Until the plan establishes that it has some rights in the matter, which is questionable at best, the plan had better not withhold or delay benefits or payments or give any "instruction" or threat to the particpant about action that the participant should or must take. The plan can get into big trouble if the plan meddles where it should not or compromises the rights or benefits of the participant when it has no right to do so.

I am amazed at the helpful comments of the armchair lawyers out there.

Posted

I would think that the Plan/Employer/Plan Sponsor does have rights in this matter ...it is the Plan Sponsor for the participant "P", and is the Administrator informing a plan participant and beneficiary of the Plan's terms and conditions (the COB provision) and it is the claims payor notifying them of possible future denial of claims and loss of coverage under the Plan's COB provisions.

How does this involve "armchair lawyers" ? Where this is even the rendering of legal advice?

George D. Burns

Cost Reduction Strategies

Burns and Associates, Inc

www.costreductionstrategies.com(under construction)

www.employeebenefitsstrategies.com(under construction)

Posted

By way of update...

The Plan is only "meddling" because the participant brought it to the administrator's

attention. He does not want to be involved in a legal dispute should one of

his children suffer a catastrophic illness or injury.

The consensus on this end is that the Plan is not a party to the divorce action and has no standing to compel the ex-wife to do anything. There is also no clear plan language that would allow us to act as a secondary payor.
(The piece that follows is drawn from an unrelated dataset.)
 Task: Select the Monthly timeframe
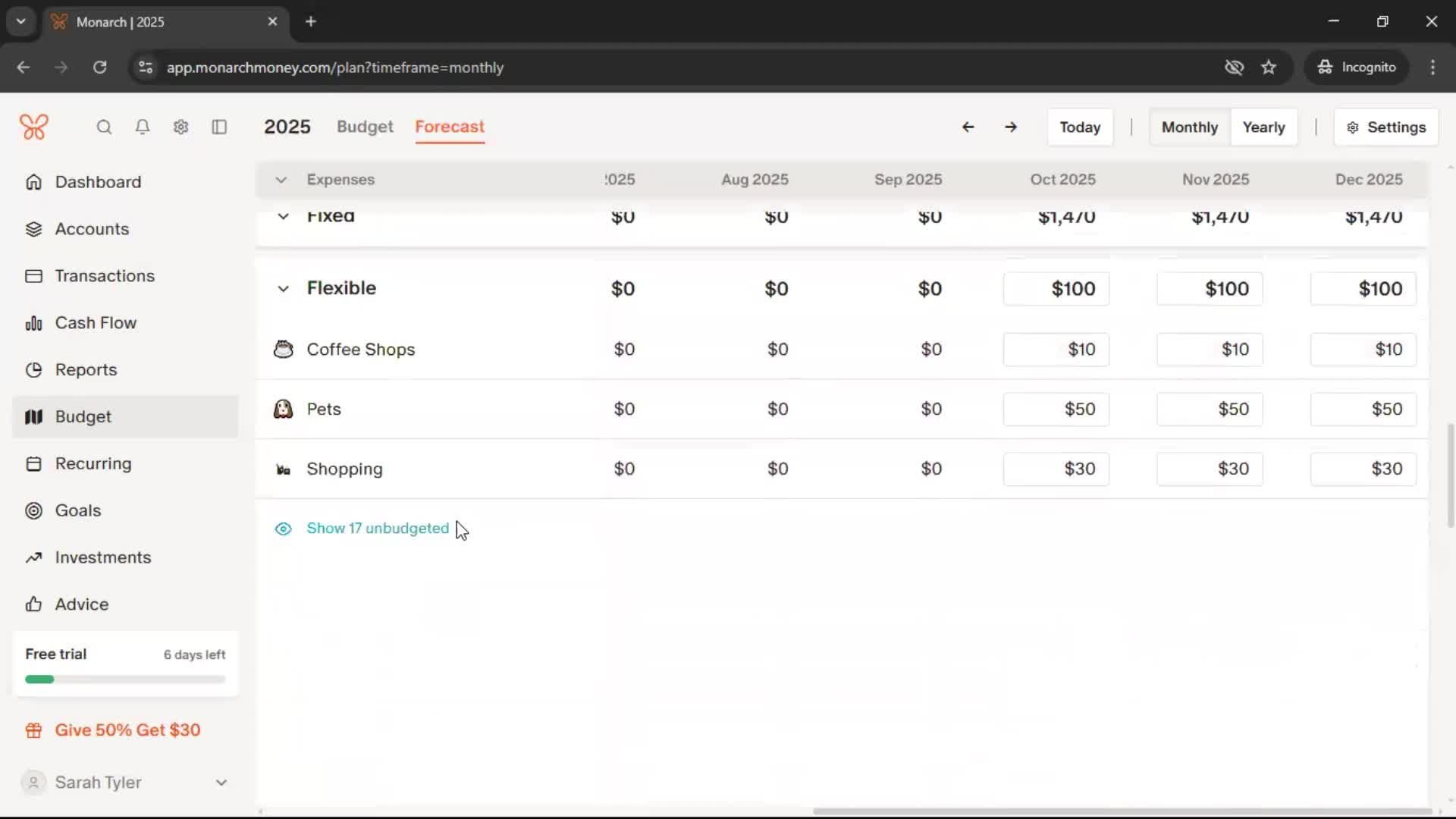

Therefore, we have requested our participant to ask the local Child Support Enforcement Agency to send the medical support notice to his ex-wife's employer. If successful, this will require the employer to withhold the costs of coverage from the ex-wife's salary. In the meantime, we will continue to pay on a primary basis.

One interesting angle that was explored involved using the Plan's broad subrogation language to "step into the shoes" of the participant and bring a contempt action in state DR court. Ultimately, we decided it was not practical to get involved in a murky court battle when the CSEA option was available. Aside from Great West and Qualchoice we would have faced issues of standing, preemption, etc.

Posted

.... legal fees, hassles, etc.

I'm a retirement actuary. Nothing about my comments is intended or should be construed as investment, tax, legal or accounting advice. Occasionally, but not all the time, it might be reasonable to interpret my comments as actuarial or consulting advice.

Posted

jeanine:

You missed the issue. The plan has the COB information.

The plan wasn't a party to the divorce decree, so it has no right to enforce the terms of the divorce decree.

You should read QDROphile's post again (or maybe for the first time).